After four years in the Air Force, Mr. Leonard turned his hand to jobs that involved easing other people’s lives, among them banquet captain at the Tribeca Grand Hotel and stints as butler and house manager for various bold-face names. He now runs a company called R.T. Leonard Salon that he describes as an “aesthetic and lifestyle consultancy.” Need some contemporary art to perk up your walls? Someone to plan your trip to the island of Mauritius? Mr. Leonard says he’s your man.
When it comes to an aesthetic lifestyle, Mr. Leonard has no lack of opinions. And his highly eclectic tastes are on vivid display in his own quarters.
A Victorian settee covered with wine-colored brocade dominates his guest room, where furnishings include a pair of orange vinyl chairs from the ’50s that fit in unexpectedly well. Lengths of Kuba cloth from Congo, woven of red, gold and navy raffia, hang on a wall in the living room. The living room sofa, discovered at the Sloan-Kettering Thrift Shop, is a midcentury piece upholstered in a black and gold fabric with an Asian motif.
“The moment I saw that sofa, I knew it would fit in perfectly,” Mr. Leonard said. “I snatched it up so fast, you wouldn’t believe it.” This day the sofa is dressed with orange and silver pillows; on another occasion, the pillows might be green. It all depends on his mood.
The stars of the apartment are the masks, which were created for ceremonial dances. A wooden mask from Congo with a fluffy beard made of copper-colored raffia and a rectangular face with empty, half-moon eyes sits on the coffee table. A mask from Cameroon with slitlike eyes, a sharp nose and bulging squirrel cheeks stands on a pedestal. (Those cheeks make Mr. Leonard think of Dizzy Gillespie.) A mask from Gabon, as spare as a piece of modern sculpture, lurks nearby, its vacant eyes set in an elongated head that culminates in a minuscule mouth.
“And here’s my baby,” Mr. Leonard said, pointing out a protection statue from Cameroon adorned with black feathers and metal button eyes that might have presided at the entrance of a home to bring good fortune. “She’s new in the family.”
A female protection piece outfitted in a beige and brown cat suit made of netting, hands planted jauntily on hips, exudes even more personality. “She’s gorgeous, no?” Mr. Leonard said. “She would definitely give Grace Jones a run for her money.”
Keeping company with the masks and statues are a menagerie of animals, many of them as charming as children’s toys.
A wooden elephant from Liberia stationed in front of the living room fireplace is equipped with a working tail.

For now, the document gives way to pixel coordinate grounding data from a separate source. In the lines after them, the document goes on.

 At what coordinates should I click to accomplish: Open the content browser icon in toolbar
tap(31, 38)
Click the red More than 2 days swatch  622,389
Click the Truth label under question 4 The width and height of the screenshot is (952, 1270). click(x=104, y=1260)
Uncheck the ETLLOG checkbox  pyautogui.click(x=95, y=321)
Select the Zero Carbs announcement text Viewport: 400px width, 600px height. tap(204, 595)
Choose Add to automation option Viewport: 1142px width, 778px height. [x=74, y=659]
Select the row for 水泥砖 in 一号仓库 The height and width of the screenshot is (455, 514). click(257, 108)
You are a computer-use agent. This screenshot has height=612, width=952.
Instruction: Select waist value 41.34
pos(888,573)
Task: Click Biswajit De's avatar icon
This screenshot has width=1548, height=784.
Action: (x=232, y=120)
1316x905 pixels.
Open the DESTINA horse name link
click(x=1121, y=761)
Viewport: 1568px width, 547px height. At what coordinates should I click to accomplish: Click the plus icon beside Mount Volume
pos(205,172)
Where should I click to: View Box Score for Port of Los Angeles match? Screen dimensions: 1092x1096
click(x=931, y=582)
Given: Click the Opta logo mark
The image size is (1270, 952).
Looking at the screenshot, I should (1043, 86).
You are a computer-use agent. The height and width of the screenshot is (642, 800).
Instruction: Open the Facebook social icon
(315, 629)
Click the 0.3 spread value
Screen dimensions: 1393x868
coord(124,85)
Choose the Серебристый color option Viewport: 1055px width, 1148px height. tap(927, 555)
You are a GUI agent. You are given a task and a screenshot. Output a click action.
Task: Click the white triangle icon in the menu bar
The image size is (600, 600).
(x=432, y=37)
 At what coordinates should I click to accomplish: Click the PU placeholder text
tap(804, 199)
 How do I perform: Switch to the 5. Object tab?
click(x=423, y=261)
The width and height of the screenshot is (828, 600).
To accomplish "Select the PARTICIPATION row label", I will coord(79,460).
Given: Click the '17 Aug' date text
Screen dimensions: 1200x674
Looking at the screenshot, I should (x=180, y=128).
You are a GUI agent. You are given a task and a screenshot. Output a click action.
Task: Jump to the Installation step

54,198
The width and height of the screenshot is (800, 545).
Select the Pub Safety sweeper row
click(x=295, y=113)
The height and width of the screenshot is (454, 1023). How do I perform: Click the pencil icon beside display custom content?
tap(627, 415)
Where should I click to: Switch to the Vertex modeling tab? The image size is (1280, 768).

An equally handsome mahogany goat from Nigeria stands near the fireplace in the dining room, though flecks of dried blood, an indication that the animal was used in connection with ceremonial offerings, are slightly unsettling. A terra-cotta camel from Nigeria occupies the guest room.
Mr. Leonard loves all his inanimate companions. But once in a while, he likes to rearrange things. “They’ll be leaving soon,” he said as he gestured to a cluster of tall, thin ebony statues from Gabon that stand at the head of the stairs. “They’re attractive, but they don’t bring the joy they used to.”